Although it's true that cases of cancer are rising slightly, that doesn't mean your risk of getting the disease is higher than in the past. In fact, the chances of being diagnosed with and dying from cancer have been declining since the early 1990s.

Cancer risk increases with age, and people today are living longer, which drives up the total number of cancer cases. Moreover, the aging of the Baby Boom population is producing an unusually large pool of potential cancer patients now and for the next several decades. These facts don't translate, though, into a greater overall cancer incidence.

Another factor: More cancers are being detected — and earlier — thanks to increased use of screening tests such as mammograms, PSA (prostate-specific antigen, which detects prostate cancer), and colonoscopies for early colon cancer. However, some of the tumors detected by screening would never have become dangerous, so to some extent the rise in cases is an inflated figure.

An illustration

Although an estimated 1.37 million new cancer cases will be diagnosed in the United States this year (excluding some skin cancers), and 563,700 Americans will die of the disease, cancer mortality actually has been declining for several years in most categories.

Still, the incidence of cancer is growing within some groups. Brain tumor rates are climbing among children for unknown reasons. Non-Hodgkin's lymphoma in adults is rising, and more women today are developing and dying from lung cancer (the incidence in men has dropped). In addition, occurrence and deaths for some cancers in minority populations, particularly African Americans, continue to exceed their counterparts in the white population — largely, it is believed, because of unequal access to healthy environments and medical care.
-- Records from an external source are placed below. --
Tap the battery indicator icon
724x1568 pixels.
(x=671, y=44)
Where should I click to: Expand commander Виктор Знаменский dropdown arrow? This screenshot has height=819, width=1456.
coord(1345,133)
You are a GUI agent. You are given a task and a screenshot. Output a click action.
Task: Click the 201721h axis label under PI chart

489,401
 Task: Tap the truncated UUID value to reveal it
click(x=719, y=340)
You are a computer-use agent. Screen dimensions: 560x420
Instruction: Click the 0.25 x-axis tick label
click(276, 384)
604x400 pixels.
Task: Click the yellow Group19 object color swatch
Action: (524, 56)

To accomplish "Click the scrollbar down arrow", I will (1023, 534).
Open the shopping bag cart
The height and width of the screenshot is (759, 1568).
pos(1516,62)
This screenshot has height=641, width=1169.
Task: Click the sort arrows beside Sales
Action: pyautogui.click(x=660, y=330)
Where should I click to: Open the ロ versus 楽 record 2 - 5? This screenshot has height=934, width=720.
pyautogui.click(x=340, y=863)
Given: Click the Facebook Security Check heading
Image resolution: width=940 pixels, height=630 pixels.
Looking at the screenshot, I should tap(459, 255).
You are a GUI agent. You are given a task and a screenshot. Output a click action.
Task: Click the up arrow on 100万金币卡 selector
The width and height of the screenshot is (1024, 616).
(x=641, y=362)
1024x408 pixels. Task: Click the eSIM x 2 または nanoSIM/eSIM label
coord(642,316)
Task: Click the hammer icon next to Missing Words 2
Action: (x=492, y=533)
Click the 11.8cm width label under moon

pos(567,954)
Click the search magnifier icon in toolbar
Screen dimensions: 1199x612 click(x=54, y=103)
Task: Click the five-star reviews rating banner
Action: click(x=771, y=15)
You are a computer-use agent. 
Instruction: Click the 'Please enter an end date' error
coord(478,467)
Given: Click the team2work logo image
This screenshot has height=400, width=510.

Drug companies, the government, and/or the 'cancer establishment' are blocking new treatments.

It may seem that new treatments are approved at an agonizingly slow pace, but that's in part because the Food and Drug Administration (FDA)'s job is to prevent unsafe or ineffective drugs from being sold in this country. The agency has strict scientific hurdles that a proposed new drug must clear before being approved for wide use. Even if a new treatment appears to work in a few patients or is considered a "magic bullet" for cancer, it will be barred unless sound scientific measures can establish its value.

On the flip side, the FDA has given rapid approval to many new cancer agents in the last few years, among them Gleevec™ for chronic myeloid leukemia and gastrointestinal stromal tumor, and Velcade® for multiple myeloma, a blood disease.

Everyone in the "cancer establishment" and their families and friends are as prone to cancer as are their patients. They are as eager as anyone else for new and better treatments to become available.